Start of Block
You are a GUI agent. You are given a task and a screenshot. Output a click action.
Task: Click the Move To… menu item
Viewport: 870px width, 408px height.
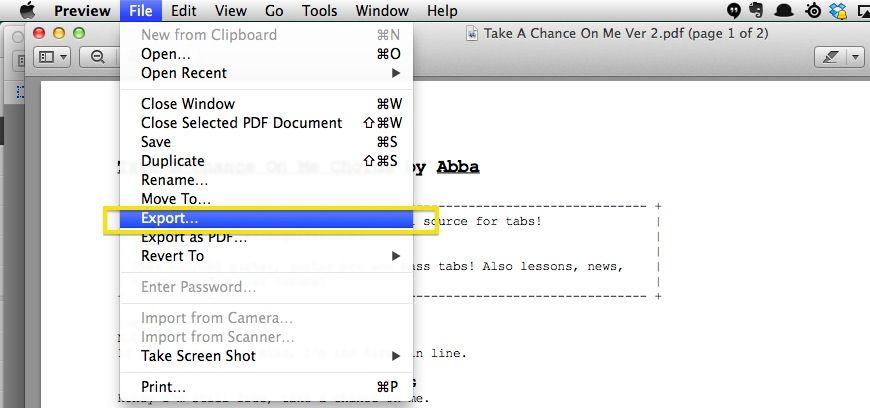[175, 199]
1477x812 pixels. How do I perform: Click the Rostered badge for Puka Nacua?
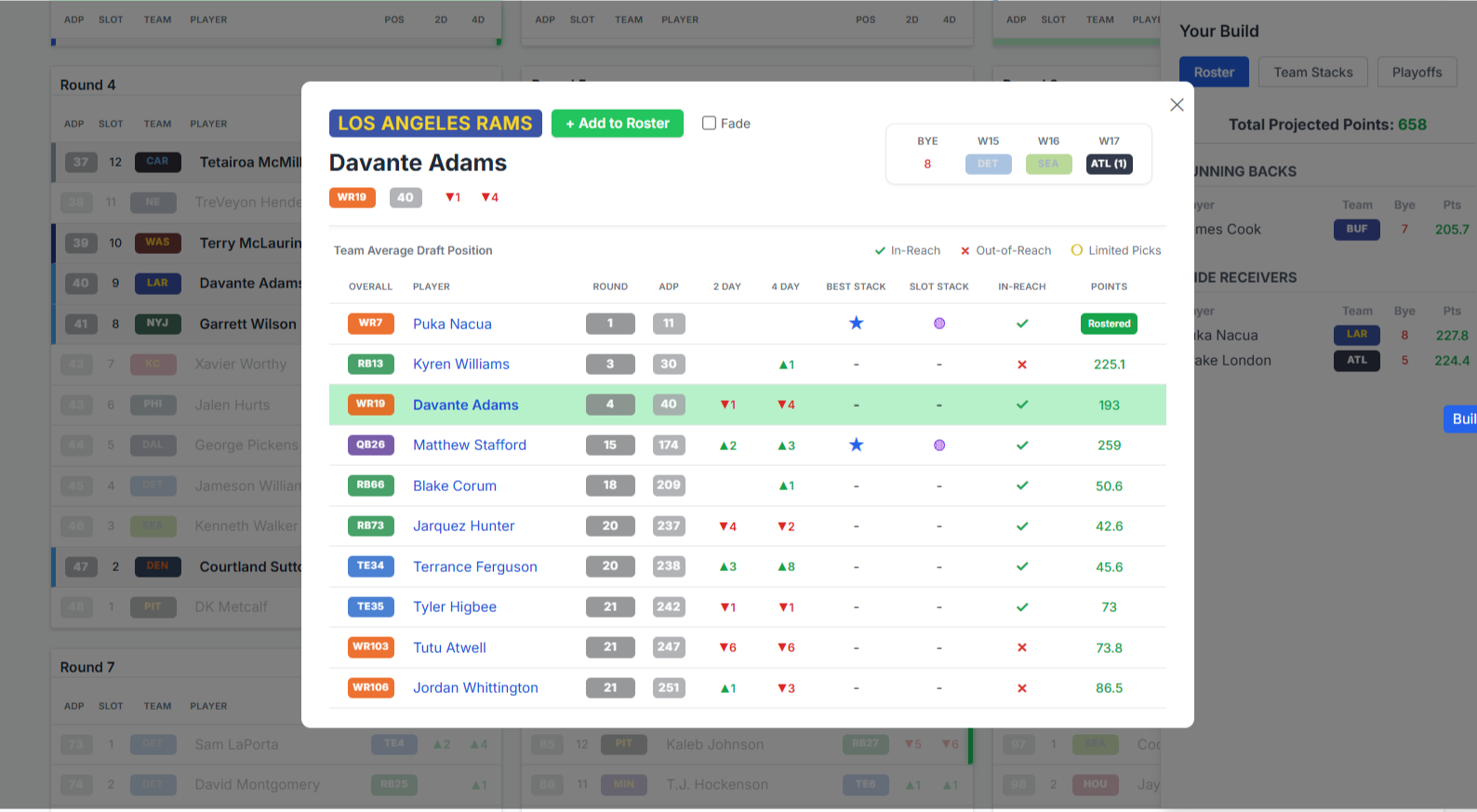[1109, 324]
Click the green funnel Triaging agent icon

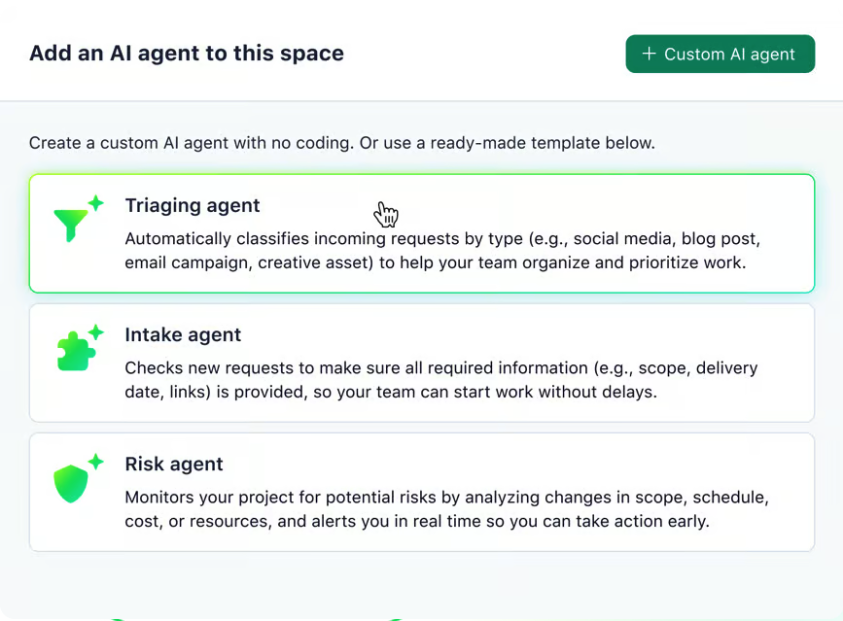coord(70,226)
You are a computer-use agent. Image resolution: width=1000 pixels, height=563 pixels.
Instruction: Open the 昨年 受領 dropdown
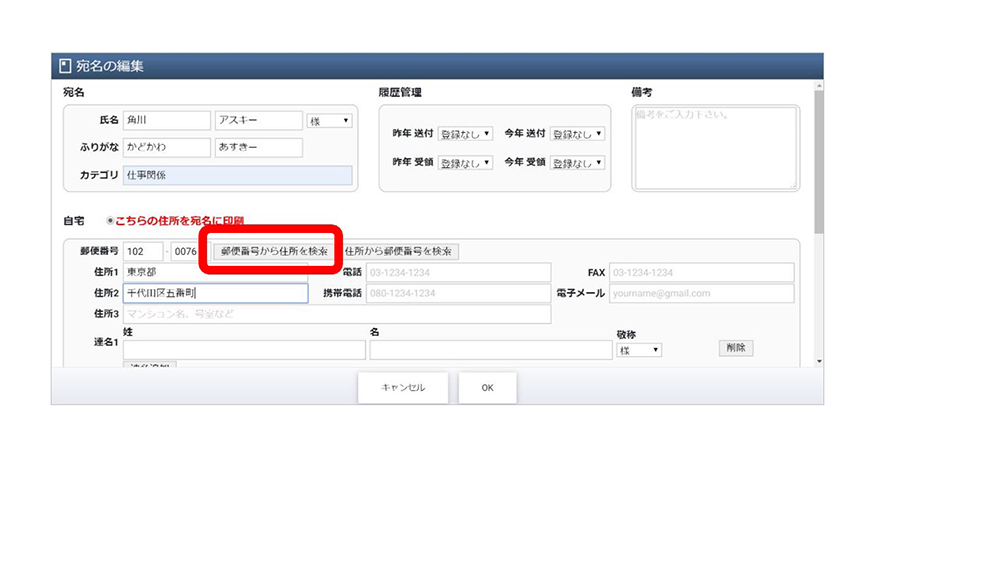pos(466,163)
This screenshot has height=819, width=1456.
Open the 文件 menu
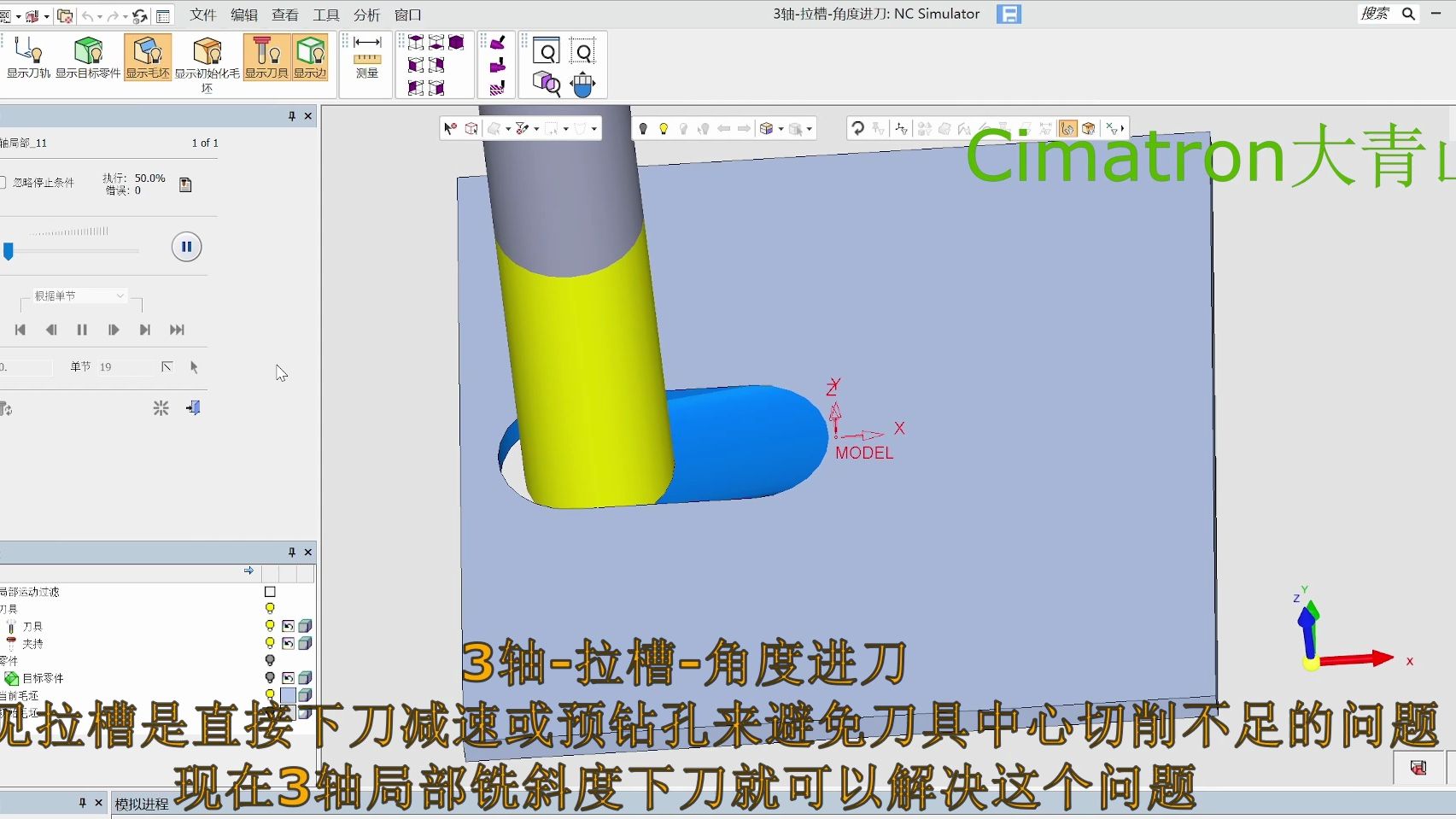tap(202, 15)
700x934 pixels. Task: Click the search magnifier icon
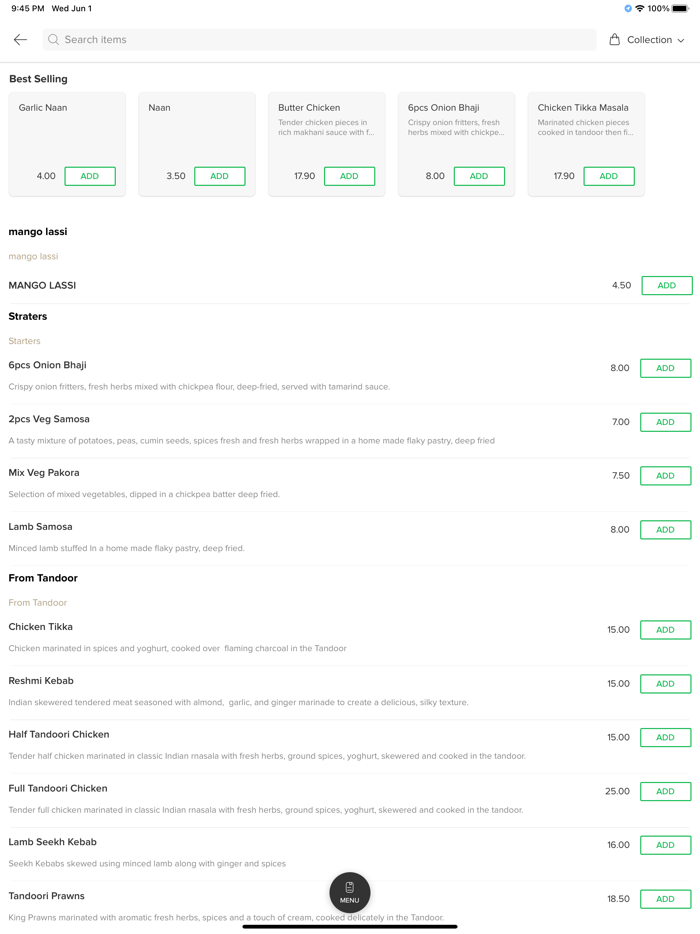click(54, 40)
End of Block
#### Work required
Only the lines from the line with "You are a computer-use" to the end of the records should be repeated, exactly and without pictures.

#### Output of the exercise
You are a computer-use agent. Image resolution: width=1000 pixels, height=563 pixels.
Instruction: Open the 昨年 受領 dropdown
pos(466,163)
This screenshot has height=819, width=1456.
Open the 文件 menu
tap(202, 15)
700x934 pixels. Task: Click the search magnifier icon
click(54, 40)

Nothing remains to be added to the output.